» Problem
Send every record back word for word.

Pixel coordinate grounding data:
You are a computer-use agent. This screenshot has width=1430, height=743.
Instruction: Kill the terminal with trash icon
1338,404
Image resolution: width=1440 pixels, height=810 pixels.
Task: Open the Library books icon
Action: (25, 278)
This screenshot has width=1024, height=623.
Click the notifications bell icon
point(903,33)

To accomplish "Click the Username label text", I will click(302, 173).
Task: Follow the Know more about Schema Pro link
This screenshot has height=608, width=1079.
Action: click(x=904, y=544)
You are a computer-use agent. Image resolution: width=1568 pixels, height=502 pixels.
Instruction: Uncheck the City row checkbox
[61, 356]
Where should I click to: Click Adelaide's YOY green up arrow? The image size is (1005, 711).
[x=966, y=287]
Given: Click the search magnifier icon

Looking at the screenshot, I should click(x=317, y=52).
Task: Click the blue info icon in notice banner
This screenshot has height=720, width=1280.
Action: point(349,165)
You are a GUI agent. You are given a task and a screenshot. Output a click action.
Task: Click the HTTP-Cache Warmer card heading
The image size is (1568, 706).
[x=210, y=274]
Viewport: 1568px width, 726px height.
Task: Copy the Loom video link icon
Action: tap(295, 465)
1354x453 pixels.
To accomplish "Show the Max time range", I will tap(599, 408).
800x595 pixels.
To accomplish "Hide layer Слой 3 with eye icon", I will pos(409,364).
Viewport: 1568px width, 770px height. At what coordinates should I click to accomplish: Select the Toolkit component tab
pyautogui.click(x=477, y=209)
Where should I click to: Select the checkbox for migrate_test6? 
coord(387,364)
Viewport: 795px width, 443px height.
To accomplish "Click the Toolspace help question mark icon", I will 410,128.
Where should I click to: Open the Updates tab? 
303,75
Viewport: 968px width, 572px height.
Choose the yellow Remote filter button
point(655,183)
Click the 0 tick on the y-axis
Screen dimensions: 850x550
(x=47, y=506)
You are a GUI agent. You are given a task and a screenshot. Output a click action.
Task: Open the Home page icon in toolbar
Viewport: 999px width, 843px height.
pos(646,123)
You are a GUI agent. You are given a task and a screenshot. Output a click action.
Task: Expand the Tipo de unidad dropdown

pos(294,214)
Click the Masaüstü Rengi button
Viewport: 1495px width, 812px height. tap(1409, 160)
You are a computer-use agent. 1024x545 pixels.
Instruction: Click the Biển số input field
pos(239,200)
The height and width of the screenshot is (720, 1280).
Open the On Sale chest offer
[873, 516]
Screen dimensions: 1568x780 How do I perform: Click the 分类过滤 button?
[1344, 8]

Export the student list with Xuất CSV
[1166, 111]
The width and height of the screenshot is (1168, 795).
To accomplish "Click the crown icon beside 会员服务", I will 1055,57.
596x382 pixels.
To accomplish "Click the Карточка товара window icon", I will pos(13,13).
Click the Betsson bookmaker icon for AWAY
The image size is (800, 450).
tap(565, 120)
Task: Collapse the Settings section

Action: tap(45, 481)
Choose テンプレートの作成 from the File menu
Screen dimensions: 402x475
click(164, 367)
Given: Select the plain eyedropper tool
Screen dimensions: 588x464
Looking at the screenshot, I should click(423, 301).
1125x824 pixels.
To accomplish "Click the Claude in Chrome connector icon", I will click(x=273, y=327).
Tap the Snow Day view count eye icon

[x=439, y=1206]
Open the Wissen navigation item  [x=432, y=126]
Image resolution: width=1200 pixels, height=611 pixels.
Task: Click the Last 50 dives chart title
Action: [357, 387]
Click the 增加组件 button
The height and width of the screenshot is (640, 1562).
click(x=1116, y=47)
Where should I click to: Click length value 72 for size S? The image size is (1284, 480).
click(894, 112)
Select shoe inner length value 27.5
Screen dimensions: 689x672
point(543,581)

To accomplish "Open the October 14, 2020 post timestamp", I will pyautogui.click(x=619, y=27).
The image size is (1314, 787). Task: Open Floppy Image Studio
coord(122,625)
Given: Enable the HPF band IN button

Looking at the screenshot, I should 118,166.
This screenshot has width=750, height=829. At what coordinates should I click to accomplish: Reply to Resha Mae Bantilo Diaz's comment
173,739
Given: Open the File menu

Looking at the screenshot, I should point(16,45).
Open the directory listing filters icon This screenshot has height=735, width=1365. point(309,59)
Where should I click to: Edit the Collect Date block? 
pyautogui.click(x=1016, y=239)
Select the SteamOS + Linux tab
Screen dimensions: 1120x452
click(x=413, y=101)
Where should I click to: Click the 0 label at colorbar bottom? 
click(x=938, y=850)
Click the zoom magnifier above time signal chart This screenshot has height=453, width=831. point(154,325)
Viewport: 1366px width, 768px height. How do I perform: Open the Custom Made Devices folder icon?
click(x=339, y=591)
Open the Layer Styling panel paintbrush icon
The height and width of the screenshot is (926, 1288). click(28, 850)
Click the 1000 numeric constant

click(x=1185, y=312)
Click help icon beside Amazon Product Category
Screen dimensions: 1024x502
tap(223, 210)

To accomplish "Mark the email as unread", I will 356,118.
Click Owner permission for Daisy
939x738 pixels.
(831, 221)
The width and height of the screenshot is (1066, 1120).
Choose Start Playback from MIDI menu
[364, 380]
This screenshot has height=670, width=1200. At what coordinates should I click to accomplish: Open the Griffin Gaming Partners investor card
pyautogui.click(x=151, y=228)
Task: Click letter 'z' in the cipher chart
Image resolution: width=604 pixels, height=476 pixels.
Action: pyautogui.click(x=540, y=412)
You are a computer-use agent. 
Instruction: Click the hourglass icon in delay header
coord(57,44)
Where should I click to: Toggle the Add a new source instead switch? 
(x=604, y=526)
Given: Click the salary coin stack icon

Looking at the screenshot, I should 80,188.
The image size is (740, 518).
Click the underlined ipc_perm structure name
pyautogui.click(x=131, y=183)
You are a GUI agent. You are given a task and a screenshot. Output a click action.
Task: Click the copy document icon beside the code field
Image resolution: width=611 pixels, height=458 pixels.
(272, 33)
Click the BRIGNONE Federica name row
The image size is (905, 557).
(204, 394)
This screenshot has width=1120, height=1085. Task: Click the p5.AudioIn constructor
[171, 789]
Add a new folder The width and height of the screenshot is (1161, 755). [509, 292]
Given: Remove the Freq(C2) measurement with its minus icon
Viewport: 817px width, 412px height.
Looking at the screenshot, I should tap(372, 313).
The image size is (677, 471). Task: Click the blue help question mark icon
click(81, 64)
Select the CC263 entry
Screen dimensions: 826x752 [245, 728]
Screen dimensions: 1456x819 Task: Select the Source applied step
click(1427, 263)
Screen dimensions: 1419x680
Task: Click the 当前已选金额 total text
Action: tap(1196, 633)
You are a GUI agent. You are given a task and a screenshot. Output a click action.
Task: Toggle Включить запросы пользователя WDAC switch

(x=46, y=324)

» Completed exercise
You are a computer-use agent. This screenshot has width=1430, height=743.
Instruction: Kill the terminal with trash icon
1338,404
Image resolution: width=1440 pixels, height=810 pixels.
Task: Open the Library books icon
Action: (25, 278)
This screenshot has width=1024, height=623.
Click the notifications bell icon
point(903,33)

To accomplish "Click the Username label text", I will click(302, 173).
Task: Follow the Know more about Schema Pro link
This screenshot has height=608, width=1079.
Action: click(x=904, y=544)
You are a computer-use agent. Image resolution: width=1568 pixels, height=502 pixels.
Instruction: Uncheck the City row checkbox
[61, 356]
Where should I click to: Click Adelaide's YOY green up arrow? The image size is (1005, 711).
[x=966, y=287]
Given: Click the search magnifier icon

Looking at the screenshot, I should click(x=317, y=52).
Task: Click the blue info icon in notice banner
This screenshot has height=720, width=1280.
Action: point(349,165)
You are a GUI agent. You are given a task and a screenshot. Output a click action.
Task: Click the HTTP-Cache Warmer card heading
The image size is (1568, 706).
[x=210, y=274]
Viewport: 1568px width, 726px height.
Task: Copy the Loom video link icon
Action: tap(295, 465)
1354x453 pixels.
To accomplish "Show the Max time range", I will tap(599, 408).
800x595 pixels.
To accomplish "Hide layer Слой 3 with eye icon", I will pos(409,364).
Viewport: 1568px width, 770px height. At what coordinates should I click to accomplish: Select the Toolkit component tab
pyautogui.click(x=477, y=209)
Where should I click to: Select the checkbox for migrate_test6? 
coord(387,364)
Viewport: 795px width, 443px height.
To accomplish "Click the Toolspace help question mark icon", I will 410,128.
Where should I click to: Open the Updates tab? 
303,75
Viewport: 968px width, 572px height.
Choose the yellow Remote filter button
point(655,183)
Click the 0 tick on the y-axis
Screen dimensions: 850x550
(x=47, y=506)
You are a GUI agent. You are given a task and a screenshot. Output a click action.
Task: Open the Home page icon in toolbar
Viewport: 999px width, 843px height.
pos(646,123)
You are a GUI agent. You are given a task and a screenshot. Output a click action.
Task: Expand the Tipo de unidad dropdown

pos(294,214)
Click the Masaüstü Rengi button
Viewport: 1495px width, 812px height. tap(1409, 160)
You are a computer-use agent. 1024x545 pixels.
Instruction: Click the Biển số input field
pos(239,200)
The height and width of the screenshot is (720, 1280).
Open the On Sale chest offer
[873, 516]
Screen dimensions: 1568x780 How do I perform: Click the 分类过滤 button?
[1344, 8]

Export the student list with Xuất CSV
[1166, 111]
The width and height of the screenshot is (1168, 795).
To accomplish "Click the crown icon beside 会员服务", I will 1055,57.
596x382 pixels.
To accomplish "Click the Карточка товара window icon", I will pos(13,13).
Click the Betsson bookmaker icon for AWAY
The image size is (800, 450).
tap(565, 120)
Task: Collapse the Settings section

Action: tap(45, 481)
Choose テンプレートの作成 from the File menu
Screen dimensions: 402x475
click(164, 367)
Given: Select the plain eyedropper tool
Screen dimensions: 588x464
Looking at the screenshot, I should click(423, 301).
1125x824 pixels.
To accomplish "Click the Claude in Chrome connector icon", I will click(x=273, y=327).
Tap the Snow Day view count eye icon

[x=439, y=1206]
Open the Wissen navigation item  [x=432, y=126]
Image resolution: width=1200 pixels, height=611 pixels.
Task: Click the Last 50 dives chart title
Action: [357, 387]
Click the 增加组件 button
The height and width of the screenshot is (640, 1562).
click(x=1116, y=47)
Where should I click to: Click length value 72 for size S? The image size is (1284, 480).
click(894, 112)
Select shoe inner length value 27.5
Screen dimensions: 689x672
point(543,581)

To accomplish "Open the October 14, 2020 post timestamp", I will pyautogui.click(x=619, y=27).
The image size is (1314, 787). Task: Open Floppy Image Studio
coord(122,625)
Given: Enable the HPF band IN button

Looking at the screenshot, I should 118,166.
This screenshot has width=750, height=829. At what coordinates should I click to accomplish: Reply to Resha Mae Bantilo Diaz's comment
173,739
Given: Open the File menu

Looking at the screenshot, I should point(16,45).
Open the directory listing filters icon This screenshot has height=735, width=1365. point(309,59)
Where should I click to: Edit the Collect Date block? 
pyautogui.click(x=1016, y=239)
Select the SteamOS + Linux tab
Screen dimensions: 1120x452
click(x=413, y=101)
Where should I click to: Click the 0 label at colorbar bottom? 
click(x=938, y=850)
Click the zoom magnifier above time signal chart This screenshot has height=453, width=831. point(154,325)
Viewport: 1366px width, 768px height. How do I perform: Open the Custom Made Devices folder icon?
click(x=339, y=591)
Open the Layer Styling panel paintbrush icon
The height and width of the screenshot is (926, 1288). click(28, 850)
Click the 1000 numeric constant

click(x=1185, y=312)
Click help icon beside Amazon Product Category
Screen dimensions: 1024x502
tap(223, 210)

To accomplish "Mark the email as unread", I will 356,118.
Click Owner permission for Daisy
939x738 pixels.
(831, 221)
The width and height of the screenshot is (1066, 1120).
Choose Start Playback from MIDI menu
[364, 380]
This screenshot has height=670, width=1200. At what coordinates should I click to accomplish: Open the Griffin Gaming Partners investor card
pyautogui.click(x=151, y=228)
Task: Click letter 'z' in the cipher chart
Image resolution: width=604 pixels, height=476 pixels.
Action: pyautogui.click(x=540, y=412)
You are a computer-use agent. 
Instruction: Click the hourglass icon in delay header
coord(57,44)
Where should I click to: Toggle the Add a new source instead switch? 
(x=604, y=526)
Given: Click the salary coin stack icon

Looking at the screenshot, I should 80,188.
The image size is (740, 518).
Click the underlined ipc_perm structure name
pyautogui.click(x=131, y=183)
You are a GUI agent. You are given a task and a screenshot. Output a click action.
Task: Click the copy document icon beside the code field
Image resolution: width=611 pixels, height=458 pixels.
(272, 33)
Click the BRIGNONE Federica name row
The image size is (905, 557).
(204, 394)
This screenshot has width=1120, height=1085. Task: Click the p5.AudioIn constructor
[171, 789]
Add a new folder The width and height of the screenshot is (1161, 755). [509, 292]
Given: Remove the Freq(C2) measurement with its minus icon
Viewport: 817px width, 412px height.
Looking at the screenshot, I should tap(372, 313).
The image size is (677, 471). Task: Click the blue help question mark icon
click(81, 64)
Select the CC263 entry
Screen dimensions: 826x752 [245, 728]
Screen dimensions: 1456x819 Task: Select the Source applied step
click(1427, 263)
Screen dimensions: 1419x680
Task: Click the 当前已选金额 total text
Action: tap(1196, 633)
You are a GUI agent. You are given a task and a screenshot. Output a click action.
Task: Toggle Включить запросы пользователя WDAC switch

(x=46, y=324)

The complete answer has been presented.